Each record should be retyped word for word.

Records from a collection
····················
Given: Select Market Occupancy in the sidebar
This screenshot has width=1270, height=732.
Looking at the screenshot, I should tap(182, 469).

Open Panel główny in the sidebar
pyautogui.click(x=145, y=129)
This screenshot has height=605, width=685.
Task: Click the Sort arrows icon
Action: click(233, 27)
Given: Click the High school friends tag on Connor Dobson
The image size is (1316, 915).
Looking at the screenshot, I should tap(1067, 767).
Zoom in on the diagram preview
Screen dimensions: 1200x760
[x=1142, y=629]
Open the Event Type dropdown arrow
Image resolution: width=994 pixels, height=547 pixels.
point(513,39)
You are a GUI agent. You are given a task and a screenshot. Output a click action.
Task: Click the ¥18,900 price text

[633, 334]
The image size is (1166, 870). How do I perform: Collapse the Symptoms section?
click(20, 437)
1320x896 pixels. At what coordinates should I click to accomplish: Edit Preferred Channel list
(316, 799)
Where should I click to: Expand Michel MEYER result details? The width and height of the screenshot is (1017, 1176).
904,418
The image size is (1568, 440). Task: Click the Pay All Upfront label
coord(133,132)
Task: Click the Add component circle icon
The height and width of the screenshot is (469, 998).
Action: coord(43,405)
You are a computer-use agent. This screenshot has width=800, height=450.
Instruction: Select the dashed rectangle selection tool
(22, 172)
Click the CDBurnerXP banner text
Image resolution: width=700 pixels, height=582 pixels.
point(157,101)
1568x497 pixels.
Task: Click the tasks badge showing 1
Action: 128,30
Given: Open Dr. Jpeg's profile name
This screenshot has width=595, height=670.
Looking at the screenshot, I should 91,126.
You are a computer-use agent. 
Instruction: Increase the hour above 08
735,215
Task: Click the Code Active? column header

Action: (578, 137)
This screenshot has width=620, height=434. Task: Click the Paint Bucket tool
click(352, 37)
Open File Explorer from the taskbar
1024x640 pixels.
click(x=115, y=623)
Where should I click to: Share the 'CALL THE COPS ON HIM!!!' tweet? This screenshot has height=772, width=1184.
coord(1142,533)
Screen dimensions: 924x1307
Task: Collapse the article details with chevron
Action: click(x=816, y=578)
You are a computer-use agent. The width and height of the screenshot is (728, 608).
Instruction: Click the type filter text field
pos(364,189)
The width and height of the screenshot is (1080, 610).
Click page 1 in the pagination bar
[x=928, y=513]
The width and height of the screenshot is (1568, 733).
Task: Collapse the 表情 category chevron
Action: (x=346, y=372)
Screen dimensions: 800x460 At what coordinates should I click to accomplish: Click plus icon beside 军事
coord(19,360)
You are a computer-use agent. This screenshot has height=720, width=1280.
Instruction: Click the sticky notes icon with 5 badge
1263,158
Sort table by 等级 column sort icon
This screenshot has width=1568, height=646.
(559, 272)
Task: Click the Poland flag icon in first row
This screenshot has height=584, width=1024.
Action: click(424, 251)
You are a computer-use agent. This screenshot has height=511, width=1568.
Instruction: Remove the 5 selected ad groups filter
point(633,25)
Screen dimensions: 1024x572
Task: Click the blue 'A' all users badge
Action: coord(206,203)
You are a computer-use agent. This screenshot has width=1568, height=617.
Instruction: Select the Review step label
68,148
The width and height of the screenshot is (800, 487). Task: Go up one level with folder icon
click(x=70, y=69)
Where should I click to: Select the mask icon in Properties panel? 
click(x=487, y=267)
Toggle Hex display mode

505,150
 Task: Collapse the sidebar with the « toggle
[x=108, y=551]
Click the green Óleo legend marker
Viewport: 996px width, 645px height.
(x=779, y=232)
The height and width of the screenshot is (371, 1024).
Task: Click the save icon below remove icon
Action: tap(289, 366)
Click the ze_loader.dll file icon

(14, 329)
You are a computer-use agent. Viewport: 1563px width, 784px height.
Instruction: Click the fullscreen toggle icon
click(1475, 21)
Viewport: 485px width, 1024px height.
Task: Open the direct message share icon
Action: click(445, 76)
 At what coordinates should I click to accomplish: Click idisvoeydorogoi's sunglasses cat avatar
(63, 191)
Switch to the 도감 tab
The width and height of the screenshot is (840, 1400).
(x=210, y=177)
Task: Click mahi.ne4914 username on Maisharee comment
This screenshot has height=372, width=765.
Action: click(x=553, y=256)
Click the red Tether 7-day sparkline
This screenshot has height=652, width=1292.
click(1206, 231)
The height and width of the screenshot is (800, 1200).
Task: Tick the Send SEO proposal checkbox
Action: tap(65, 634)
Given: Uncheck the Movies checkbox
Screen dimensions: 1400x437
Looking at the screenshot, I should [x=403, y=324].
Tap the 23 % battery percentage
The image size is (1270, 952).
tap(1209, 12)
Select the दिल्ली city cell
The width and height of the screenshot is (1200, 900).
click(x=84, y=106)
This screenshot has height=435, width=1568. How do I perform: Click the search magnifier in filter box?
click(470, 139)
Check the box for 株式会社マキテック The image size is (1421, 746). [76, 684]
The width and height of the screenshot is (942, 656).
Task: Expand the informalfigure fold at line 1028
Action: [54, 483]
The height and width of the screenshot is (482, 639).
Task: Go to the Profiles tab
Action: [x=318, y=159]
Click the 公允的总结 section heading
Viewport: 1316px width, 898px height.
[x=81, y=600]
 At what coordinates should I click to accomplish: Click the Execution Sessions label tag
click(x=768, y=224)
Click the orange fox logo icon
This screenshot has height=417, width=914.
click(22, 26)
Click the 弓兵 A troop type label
····················
### Finished exercise:
Given: Select Market Occupancy in the sidebar
This screenshot has width=1270, height=732.
Looking at the screenshot, I should tap(182, 469).

Open Panel główny in the sidebar
pyautogui.click(x=145, y=129)
This screenshot has height=605, width=685.
Task: Click the Sort arrows icon
Action: click(233, 27)
Given: Click the High school friends tag on Connor Dobson
The image size is (1316, 915).
Looking at the screenshot, I should tap(1067, 767).
Zoom in on the diagram preview
Screen dimensions: 1200x760
[x=1142, y=629]
Open the Event Type dropdown arrow
Image resolution: width=994 pixels, height=547 pixels.
point(513,39)
You are a GUI agent. You are given a task and a screenshot. Output a click action.
Task: Click the ¥18,900 price text

[633, 334]
The image size is (1166, 870). How do I perform: Collapse the Symptoms section?
click(20, 437)
1320x896 pixels. At what coordinates should I click to accomplish: Edit Preferred Channel list
(316, 799)
Where should I click to: Expand Michel MEYER result details? The width and height of the screenshot is (1017, 1176).
904,418
The image size is (1568, 440). Task: Click the Pay All Upfront label
coord(133,132)
Task: Click the Add component circle icon
The height and width of the screenshot is (469, 998).
Action: coord(43,405)
You are a computer-use agent. This screenshot has width=800, height=450.
Instruction: Select the dashed rectangle selection tool
(22, 172)
Click the CDBurnerXP banner text
Image resolution: width=700 pixels, height=582 pixels.
point(157,101)
1568x497 pixels.
Task: Click the tasks badge showing 1
Action: 128,30
Given: Open Dr. Jpeg's profile name
This screenshot has width=595, height=670.
Looking at the screenshot, I should 91,126.
You are a computer-use agent. 
Instruction: Increase the hour above 08
735,215
Task: Click the Code Active? column header

Action: (578, 137)
This screenshot has width=620, height=434. Task: Click the Paint Bucket tool
click(352, 37)
Open File Explorer from the taskbar
1024x640 pixels.
click(x=115, y=623)
Where should I click to: Share the 'CALL THE COPS ON HIM!!!' tweet? This screenshot has height=772, width=1184.
coord(1142,533)
Screen dimensions: 924x1307
Task: Collapse the article details with chevron
Action: click(x=816, y=578)
You are a computer-use agent. The width and height of the screenshot is (728, 608).
Instruction: Click the type filter text field
pos(364,189)
The width and height of the screenshot is (1080, 610).
Click page 1 in the pagination bar
[x=928, y=513]
The width and height of the screenshot is (1568, 733).
Task: Collapse the 表情 category chevron
Action: (x=346, y=372)
Screen dimensions: 800x460 At what coordinates should I click to accomplish: Click plus icon beside 军事
coord(19,360)
You are a computer-use agent. This screenshot has height=720, width=1280.
Instruction: Click the sticky notes icon with 5 badge
1263,158
Sort table by 等级 column sort icon
This screenshot has width=1568, height=646.
(559, 272)
Task: Click the Poland flag icon in first row
This screenshot has height=584, width=1024.
Action: click(424, 251)
You are a computer-use agent. This screenshot has height=511, width=1568.
Instruction: Remove the 5 selected ad groups filter
point(633,25)
Screen dimensions: 1024x572
Task: Click the blue 'A' all users badge
Action: coord(206,203)
You are a computer-use agent. This screenshot has width=1568, height=617.
Instruction: Select the Review step label
68,148
The width and height of the screenshot is (800, 487). Task: Go up one level with folder icon
click(x=70, y=69)
Where should I click to: Select the mask icon in Properties panel? 
click(x=487, y=267)
Toggle Hex display mode

505,150
 Task: Collapse the sidebar with the « toggle
[x=108, y=551]
Click the green Óleo legend marker
Viewport: 996px width, 645px height.
(x=779, y=232)
The height and width of the screenshot is (371, 1024).
Task: Click the save icon below remove icon
Action: tap(289, 366)
Click the ze_loader.dll file icon

(14, 329)
You are a computer-use agent. Viewport: 1563px width, 784px height.
Instruction: Click the fullscreen toggle icon
click(1475, 21)
Viewport: 485px width, 1024px height.
Task: Open the direct message share icon
Action: click(445, 76)
 At what coordinates should I click to accomplish: Click idisvoeydorogoi's sunglasses cat avatar
(63, 191)
Switch to the 도감 tab
The width and height of the screenshot is (840, 1400).
(x=210, y=177)
Task: Click mahi.ne4914 username on Maisharee comment
This screenshot has height=372, width=765.
Action: click(x=553, y=256)
Click the red Tether 7-day sparkline
This screenshot has height=652, width=1292.
click(1206, 231)
The height and width of the screenshot is (800, 1200).
Task: Tick the Send SEO proposal checkbox
Action: tap(65, 634)
Given: Uncheck the Movies checkbox
Screen dimensions: 1400x437
Looking at the screenshot, I should [x=403, y=324].
Tap the 23 % battery percentage
The image size is (1270, 952).
tap(1209, 12)
Select the दिल्ली city cell
The width and height of the screenshot is (1200, 900).
click(x=84, y=106)
This screenshot has height=435, width=1568. How do I perform: Click the search magnifier in filter box?
click(470, 139)
Check the box for 株式会社マキテック The image size is (1421, 746). [76, 684]
The width and height of the screenshot is (942, 656).
Task: Expand the informalfigure fold at line 1028
Action: [54, 483]
The height and width of the screenshot is (482, 639).
Task: Go to the Profiles tab
Action: [x=318, y=159]
Click the 公允的总结 section heading
Viewport: 1316px width, 898px height.
[x=81, y=600]
 At what coordinates should I click to accomplish: Click the Execution Sessions label tag
click(x=768, y=224)
Click the orange fox logo icon
This screenshot has height=417, width=914.
click(22, 26)
Click the 弓兵 A troop type label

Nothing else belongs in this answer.